-- Source excerpt --
/---

The Burghers Would Not Pay Taxes And The
Treasury Was Empty.
One fierce Kaffir tribe threatened them from
the north, and the Zulus on the east.
It is an exaggeration of
English partisans to pretend that our intervention saved the Boers,
for no one can read their military history without seeing that they
were a match for Zulus and Sekukuni combined. But certainly a
formidable invasion was pending, and the scattered farmhouses were
as open to the Kaffirs as our farmers' homesteads were in the
American colonies when the Indians were on the warpath. Sir
Theophilus Shepstone, the British Commissioner, after an inquiry of
three months, solved all questions by the formal annexation of the
country. The fact that he took possession of it with a force of
some twenty-five men showed the honesty of his belief that no armed
resistance was to be feared. This, then, in 1877 was a complete
reversal of the Sand River Convention and the opening of a new
chapter in the history of South Africa.
There did not appear to be any strong feeling at the time against
the annexation. The people were depressed with their troubles and
weary of contention. Burgers, the President, put in a formal
protest, and took up his abode in Cape Colony, where he had a
pension from the British Government. A memorial against the measure
received the signatures of a majority of the Boer inhabitants, but
there was a fair minority who took the other view. Kruger himself
accepted a paid office under Government. There was every sign that
the people, if judiciously handled, would settle down under the
British flag. It is even asserted that they would themselves have
petitioned for annexation had it been longer withheld. With
immediate constitutional government it is possible that even the
most recalcitrant of them might have been induced to lodge their
protests in the ballot boxes rather than in the bodies of our
soldiers.

\---

-- Provided records --
/---

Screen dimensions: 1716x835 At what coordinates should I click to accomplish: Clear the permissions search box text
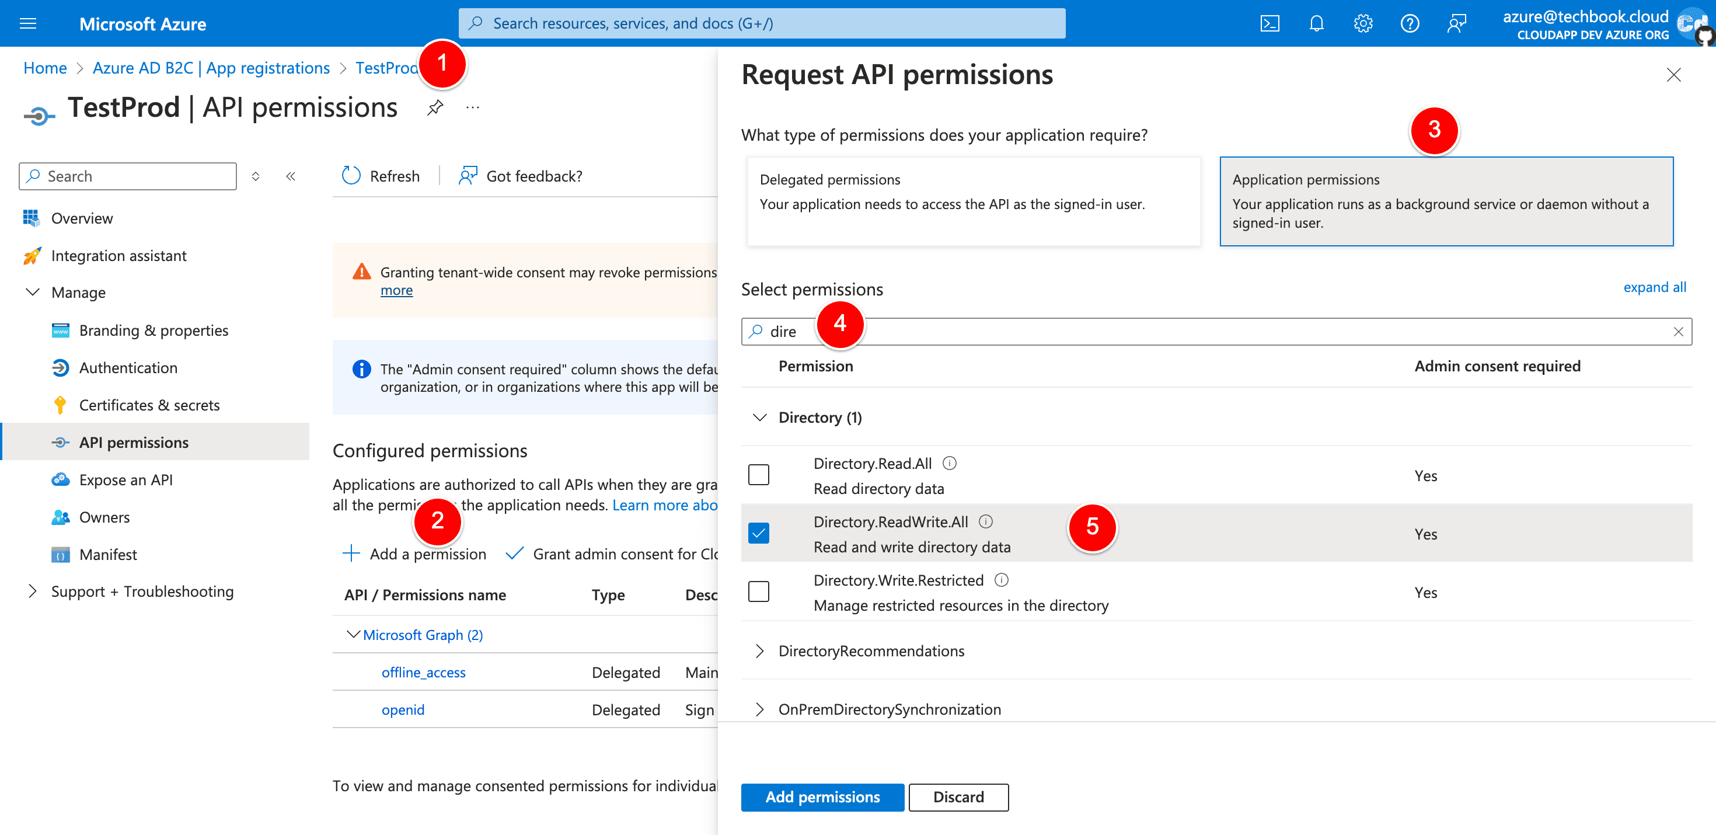(x=1678, y=331)
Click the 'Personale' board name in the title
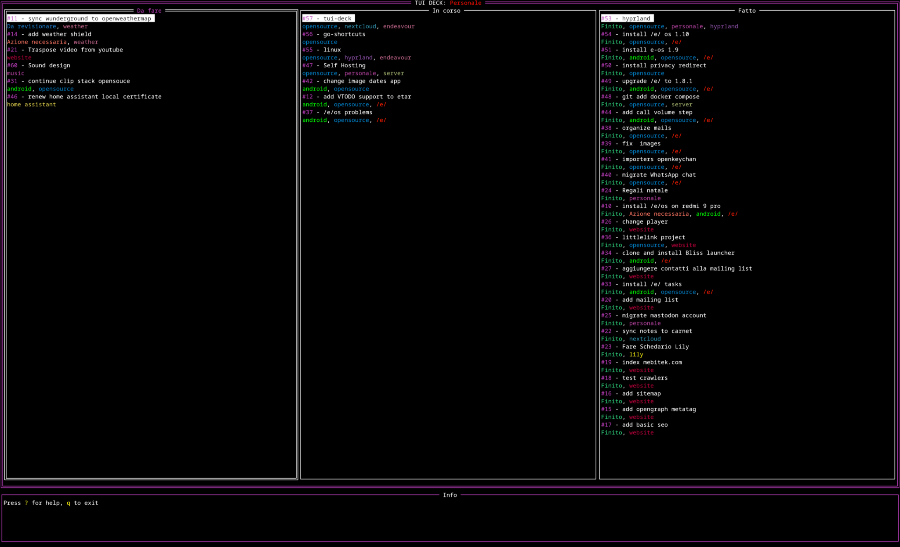Viewport: 900px width, 547px height. [465, 3]
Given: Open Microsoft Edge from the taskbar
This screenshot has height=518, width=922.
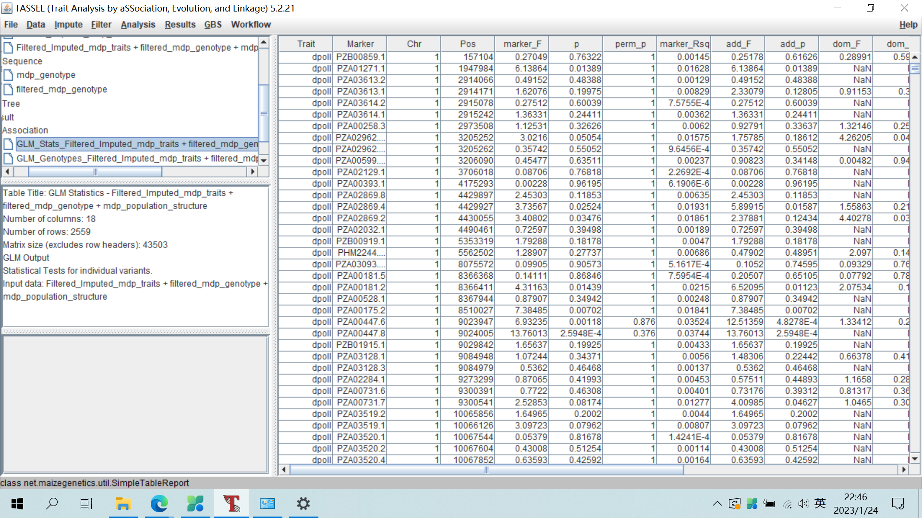Looking at the screenshot, I should 159,504.
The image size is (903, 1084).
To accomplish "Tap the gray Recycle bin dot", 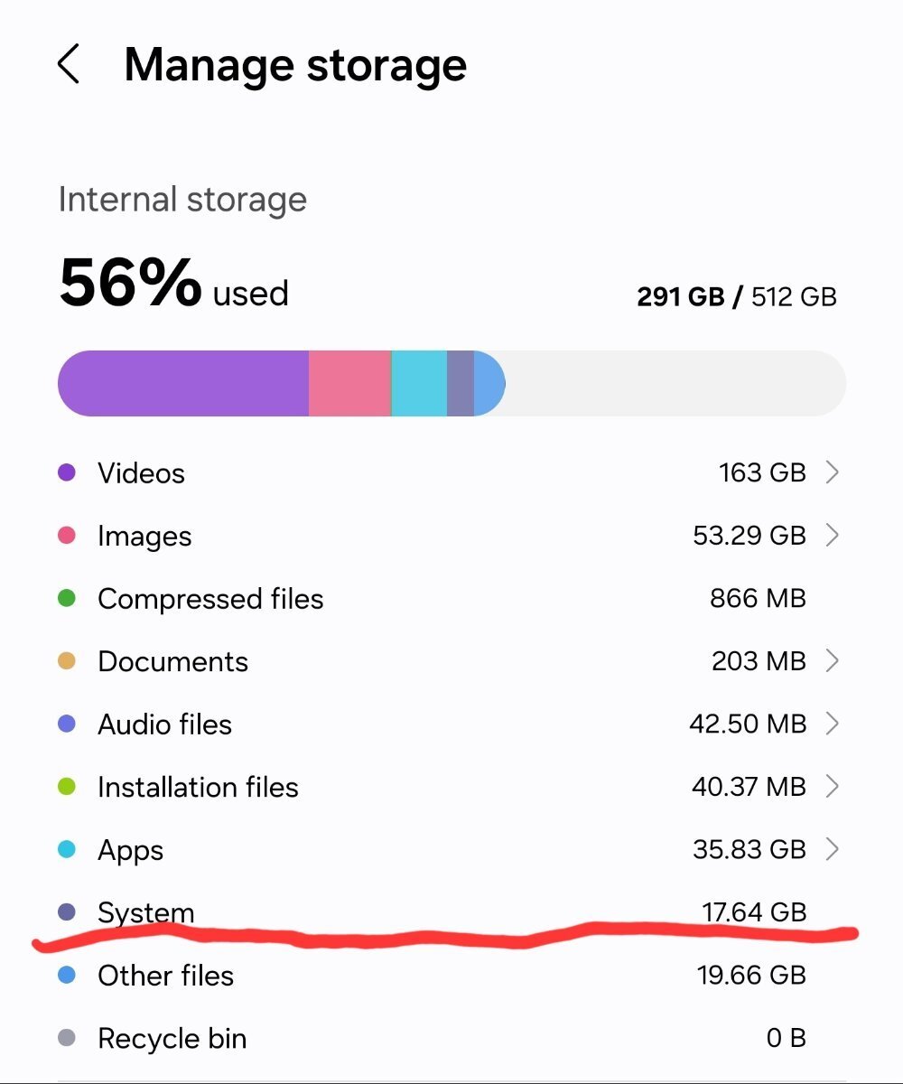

\---

-- Problems to solve --
A. Copy the whole passage on the 1877 British annexation of the Boer country, word for word.
B. In the records, write out the lines from the one containing "Given: Open Microsoft Edge from the taskbar" through the end of the records, both included. Leave out the pictures.

-- Solutions --
A.
The Burghers Would Not Pay Taxes And The
Treasury Was Empty.
One fierce Kaffir tribe threatened them from
the north, and the Zulus on the east.
It is an exaggeration of
English partisans to pretend that our intervention saved the Boers,
for no one can read their military history without seeing that they
were a match for Zulus and Sekukuni combined. But certainly a
formidable invasion was pending, and the scattered farmhouses were
as open to the Kaffirs as our farmers' homesteads were in the
American colonies when the Indians were on the warpath. Sir
Theophilus Shepstone, the British Commissioner, after an inquiry of
three months, solved all questions by the formal annexation of the
country. The fact that he took possession of it with a force of
some twenty-five men showed the honesty of his belief that no armed
resistance was to be feared. This, then, in 1877 was a complete
reversal of the Sand River Convention and the opening of a new
chapter in the history of South Africa.
There did not appear to be any strong feeling at the time against
the annexation. The people were depressed with their troubles and
weary of contention. Burgers, the President, put in a formal
protest, and took up his abode in Cape Colony, where he had a
pension from the British Government. A memorial against the measure
received the signatures of a majority of the Boer inhabitants, but
there was a fair minority who took the other view. Kruger himself
accepted a paid office under Government. There was every sign that
the people, if judiciously handled, would settle down under the
British flag. It is even asserted that they would themselves have
petitioned for annexation had it been longer withheld. With
immediate constitutional government it is possible that even the
most recalcitrant of them might have been induced to lodge their
protests in the ballot boxes rather than in the bodies of our
soldiers.

B.
Given: Open Microsoft Edge from the taskbar
This screenshot has height=518, width=922.
Looking at the screenshot, I should 159,504.
The image size is (903, 1084).
To accomplish "Tap the gray Recycle bin dot", 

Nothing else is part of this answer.